BERITA

Tren Thrifting: Mengapa Banyak Orang Memilih Pakaian Bekas Impor?

23 Nov 2025

Seolah menemukan “harta karun” di antara tumpukan pakaian, tren thrifting terus menarik perhatian banyak konsumen. Pakaian bekas impor dinilai unik, terjangkau, dan mudah ditemukan, terutama melalui platform digital.

Namun, di balik maraknya praktik ini, terdapat dinamika yang perlu dipahami, dari dampak ekonominya hingga tantangan yang muncul bagi industri tekstil lokal.

Kami mengajak Anda menelusuri fenomena ini secara lebih komprehensif.

> _Bagian Kumpulan Data_
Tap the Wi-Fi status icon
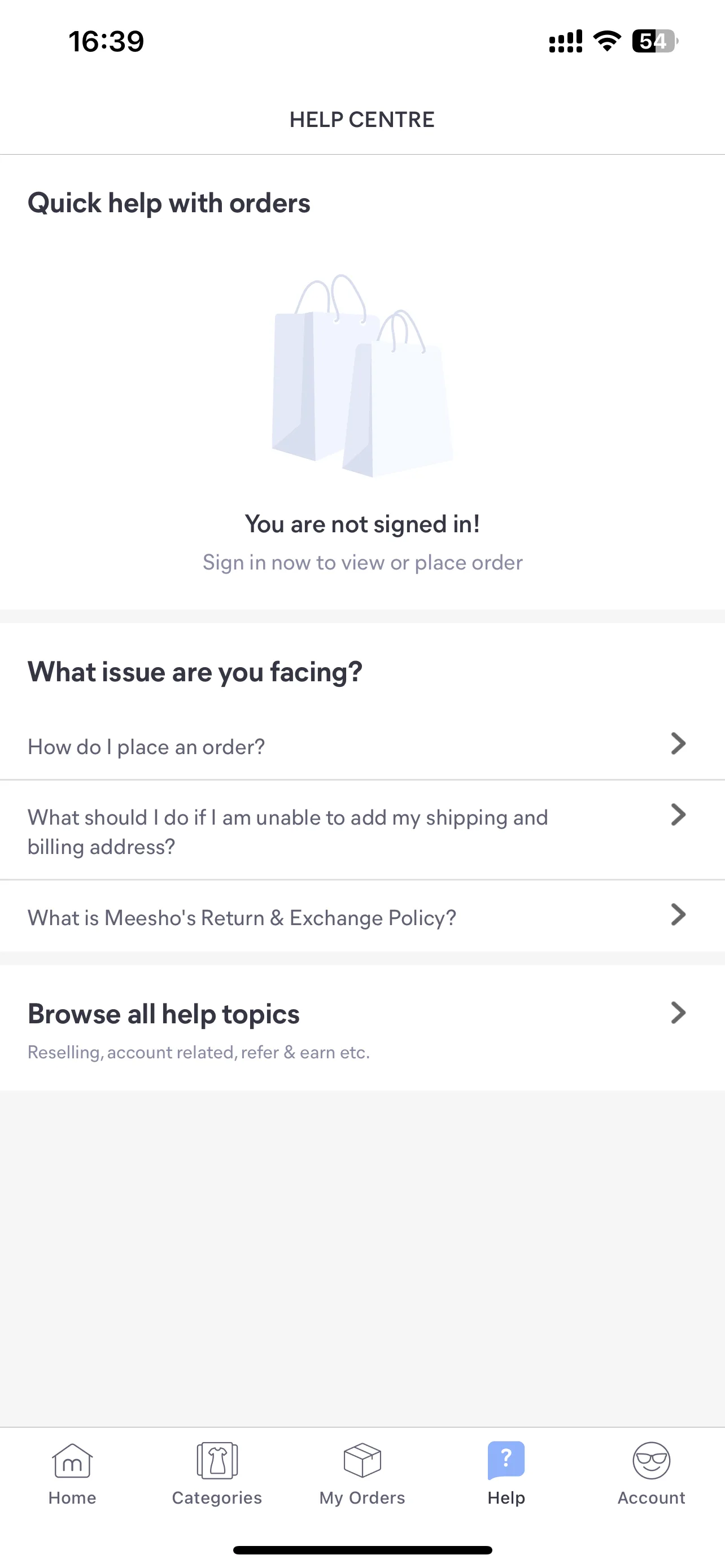 607,41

> _Bagian Latihan_
a: Ringkaslah berita tentang tren thrifting dalam dua kalimat.
b: Ketik ulang bagian berita tentang tren thrifting dari "23 Nov 2025" sampai "melalui platform digital." tanpa mengubah satu huruf pun.

> _Jawaban Berurutan_
a: Tren thrifting terus menarik perhatian banyak konsumen karena pakaian bekas impor dinilai unik, terjangkau, dan mudah ditemukan, terutama melalui platform digital. Namun, di balik maraknya praktik ini terdapat dinamika yang perlu dipahami, mulai dari dampak ekonominya hingga tantangan bagi industri tekstil lokal.

b:
23 Nov 2025

Seolah menemukan “harta karun” di antara tumpukan pakaian, tren thrifting terus menarik perhatian banyak konsumen. Pakaian bekas impor dinilai unik, terjangkau, dan mudah ditemukan, terutama melalui platform digital.